BaFin’s admission is a fresh indictment of Germany’s supervision of a company that began by processing payments for gambling and pornography before becoming a star of ‘fintech’ – financial technology – and finally Germany’s biggest fraud case.
The European Union’s markets watchdog has criticised Germany for failing to avert the fraud, while lawmakers are scrutinising the role of politicians, including Chancellor Angela Merkel, who lobbied for Wirecard in China.
Olaf Scholz, Germany’s finance minister, who has also been criticised because he is responsible for BaFin, said he would announce the results of a review looking at a reorganisation of the agency in the coming days.
The suspect works in BaFin’s securities supervision department and sold structured securities based on Wirecard’s shares on June 17 last year, the regulator said.

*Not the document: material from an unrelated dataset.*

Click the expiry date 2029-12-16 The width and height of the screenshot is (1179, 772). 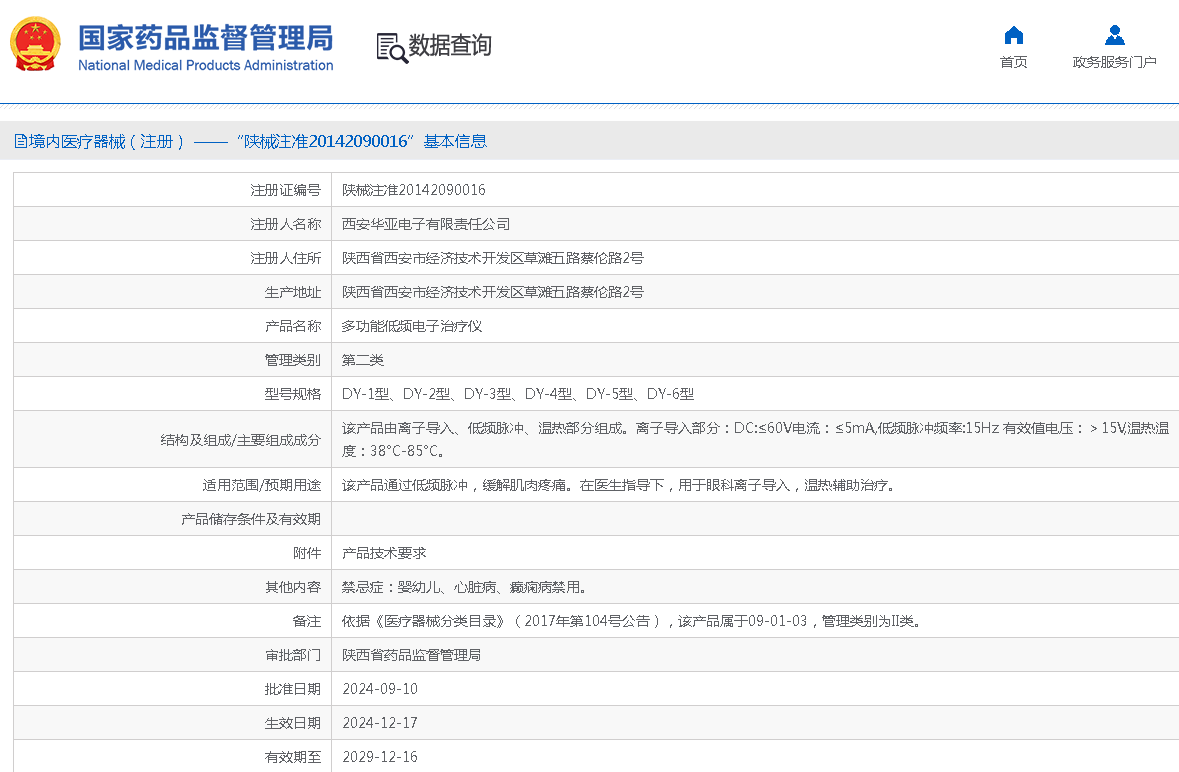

That was just a day before news broke that Wirecard’s auditor, EY, had said it was unable to account for 1.9 billion euros ($2.3 billion) in the accounts, and a week before Wirecard filed for insolvency.
“This is another blow to BaFin’s reputation,” said Florian Toncar, one of the lawmakers leading the parliamentary inquiry, adding that it raised questions about whether such investments had influenced BaFin.
Allegations of fraud at Wirecard had swirled for years, though German prosecutors long focused their investigations on the investors and journalists who had highlighted irregularities.
As the company edged towards collapse, BaFin staff bought and sold its shares in ever higher volumes.
The regulator only banned such trades by its staff around four months ago, and it was not immediately clear why this employee alone had been reported to prosecutors.
BaFin said it had suspended the employee, whom it did not name, and opened disciplinary proceedings. The complaint was filed with state prosecutors in Stuttgart, where the trading took place.
“The finance ministry saw no need to take action on insider trading at the supervisory authorities at the outset of the Wirecard scandal,” said Fabio De Masi, one of the German lawmakers participating in the inquiry.
He called for stricter rules to apply to German authorities, including government ministries.
Wirecard’s former chief executive, Markus Braun, is being held in jail on suspicion of running a criminal racket that defrauded creditors of 3.2 billion euros. He denies any wrongdoing.